Book reviews

Jérôme Van Wijland, ed., Charles Richet (1850-1935). L’exercice de la curiosité [Charles Richet (1850-1935).The exercise of curiosity] Rennes, Presses universitaires de Rennes, 2015, 139 p.–XVI p

Marine Dhermy-Mairal  By the same author


This book is a set of papers from a conference held in 2013 at France’s National Academy of Medicine; the aim was to better apprehend the many facets of a curious man, the Academician Charles Richet, awarded the Nobel Prize in Physiology or Medicine in 1913 for his discovery of anaphylaxis. While Richet was chosen for his major contributions to immunology, the contributors are careful not to overlook either the originality or contradictions of the man: a pioneer in aviation, a specialist of somnambulism, a staunch eugenicist, a scholar but also a litterateur, a positivist but also a believer in metempsychosis and the racist ideas of his time. Studying his trajectory, his failures, his “non-contributions” and self-contradictions is a means of reflecting more generally here on the complex nature of the knowledge and prejudices of his time.
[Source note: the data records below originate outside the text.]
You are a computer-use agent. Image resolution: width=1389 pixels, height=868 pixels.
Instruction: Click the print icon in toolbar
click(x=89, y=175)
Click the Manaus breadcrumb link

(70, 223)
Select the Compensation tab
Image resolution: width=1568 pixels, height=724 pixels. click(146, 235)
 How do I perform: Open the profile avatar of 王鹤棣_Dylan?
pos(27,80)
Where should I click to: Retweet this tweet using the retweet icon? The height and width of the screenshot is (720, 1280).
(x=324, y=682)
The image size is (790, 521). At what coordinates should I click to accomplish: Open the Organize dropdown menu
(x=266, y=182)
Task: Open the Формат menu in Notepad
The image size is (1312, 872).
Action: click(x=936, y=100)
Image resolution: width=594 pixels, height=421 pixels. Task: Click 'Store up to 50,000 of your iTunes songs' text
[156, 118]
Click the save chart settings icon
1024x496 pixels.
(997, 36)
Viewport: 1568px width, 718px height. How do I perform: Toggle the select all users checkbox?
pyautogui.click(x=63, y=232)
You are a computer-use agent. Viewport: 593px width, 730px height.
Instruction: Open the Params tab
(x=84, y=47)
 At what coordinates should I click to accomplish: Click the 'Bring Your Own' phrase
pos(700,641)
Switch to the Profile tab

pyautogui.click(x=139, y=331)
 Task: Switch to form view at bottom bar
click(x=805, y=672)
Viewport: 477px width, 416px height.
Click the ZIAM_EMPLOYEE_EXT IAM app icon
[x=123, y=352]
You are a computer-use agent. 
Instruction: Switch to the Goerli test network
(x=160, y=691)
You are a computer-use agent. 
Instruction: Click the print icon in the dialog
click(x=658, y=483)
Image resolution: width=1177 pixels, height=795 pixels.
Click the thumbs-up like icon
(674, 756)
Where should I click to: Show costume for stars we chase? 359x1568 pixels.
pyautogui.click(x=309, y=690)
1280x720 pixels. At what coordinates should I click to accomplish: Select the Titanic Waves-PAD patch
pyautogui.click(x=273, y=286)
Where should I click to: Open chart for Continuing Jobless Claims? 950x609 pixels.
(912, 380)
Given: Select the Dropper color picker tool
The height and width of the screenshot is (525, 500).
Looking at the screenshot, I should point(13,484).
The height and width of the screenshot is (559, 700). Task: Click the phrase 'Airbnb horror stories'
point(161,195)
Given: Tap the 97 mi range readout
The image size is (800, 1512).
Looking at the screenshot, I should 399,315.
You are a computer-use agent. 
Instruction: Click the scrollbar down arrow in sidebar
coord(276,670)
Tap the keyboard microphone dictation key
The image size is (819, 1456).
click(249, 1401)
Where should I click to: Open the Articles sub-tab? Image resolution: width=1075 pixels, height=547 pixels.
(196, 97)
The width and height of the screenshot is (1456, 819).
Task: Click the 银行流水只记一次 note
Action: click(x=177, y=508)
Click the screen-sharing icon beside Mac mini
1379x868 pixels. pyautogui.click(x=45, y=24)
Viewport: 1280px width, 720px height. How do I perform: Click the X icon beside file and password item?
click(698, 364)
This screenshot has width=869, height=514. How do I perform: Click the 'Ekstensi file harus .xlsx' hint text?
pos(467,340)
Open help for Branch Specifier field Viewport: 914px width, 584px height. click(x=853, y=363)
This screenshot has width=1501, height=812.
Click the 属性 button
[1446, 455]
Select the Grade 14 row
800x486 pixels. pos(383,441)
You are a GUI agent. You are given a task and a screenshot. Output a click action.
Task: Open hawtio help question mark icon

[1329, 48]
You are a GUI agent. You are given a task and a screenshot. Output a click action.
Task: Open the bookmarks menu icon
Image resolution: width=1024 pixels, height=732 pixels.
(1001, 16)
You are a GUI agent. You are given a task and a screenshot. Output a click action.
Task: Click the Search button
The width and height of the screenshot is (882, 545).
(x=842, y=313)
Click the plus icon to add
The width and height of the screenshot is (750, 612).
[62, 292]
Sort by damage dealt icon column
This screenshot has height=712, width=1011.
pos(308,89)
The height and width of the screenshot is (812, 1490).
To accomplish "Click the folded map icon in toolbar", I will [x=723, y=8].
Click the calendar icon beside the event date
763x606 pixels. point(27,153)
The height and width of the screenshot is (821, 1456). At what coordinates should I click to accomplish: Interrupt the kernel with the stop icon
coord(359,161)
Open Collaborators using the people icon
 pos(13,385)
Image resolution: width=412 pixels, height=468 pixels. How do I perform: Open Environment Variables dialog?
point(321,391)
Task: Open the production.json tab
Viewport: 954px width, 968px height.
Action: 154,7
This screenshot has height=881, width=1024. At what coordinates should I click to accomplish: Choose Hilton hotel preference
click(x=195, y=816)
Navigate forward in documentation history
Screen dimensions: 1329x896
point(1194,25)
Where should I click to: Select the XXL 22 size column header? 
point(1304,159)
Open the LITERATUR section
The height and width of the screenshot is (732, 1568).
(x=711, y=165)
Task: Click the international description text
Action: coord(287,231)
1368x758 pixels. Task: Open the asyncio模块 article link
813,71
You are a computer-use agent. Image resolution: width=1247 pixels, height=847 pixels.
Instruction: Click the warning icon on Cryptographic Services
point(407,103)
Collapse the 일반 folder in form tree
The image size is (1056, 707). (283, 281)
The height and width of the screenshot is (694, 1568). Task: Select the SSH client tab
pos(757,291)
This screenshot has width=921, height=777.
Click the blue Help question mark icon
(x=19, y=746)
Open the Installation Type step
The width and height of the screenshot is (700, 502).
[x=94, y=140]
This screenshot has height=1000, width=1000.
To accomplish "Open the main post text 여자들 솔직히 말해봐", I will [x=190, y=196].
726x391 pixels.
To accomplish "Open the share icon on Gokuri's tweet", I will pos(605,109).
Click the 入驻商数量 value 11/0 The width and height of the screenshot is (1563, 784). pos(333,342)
Charles Richet was undeniably curious, but Raymond Ardaillou shows how little he knew of contemporaneous scientific advances, particularly in statistics, and how inattentive he was to innovative research by such important scholars and scientists of his time as Darwin and Gregor Mendel. As an eminent physician and physiologist, Richet’s embracing of eugenics makes him a particularly interesting subject for demographers and population historians. Strongly influenced by Francis Galton’s writings on heredity and open to radical policies, Richet developed a variety of eugenics based on the exclusion of “unfit” individuals – i.e., so-called “negative” eugenics – but also a positive variety, more marginal in France, aimed at improving the “race” through hygiene and education measures – a fact that echoes Paul-André Rosental’s findings in a recently published work reassessing the supposed marginality of such positions.1 Anne Carol stresses the originality of this unusual personality: the constancy with which he defended his convictions, even after World War I, when the “demographic hemorrhage” had led other French eugenicists to tone down their discourse given the threat of depopulation. In sum, a highly paradoxical trajectory that the contributors are at pains to account for.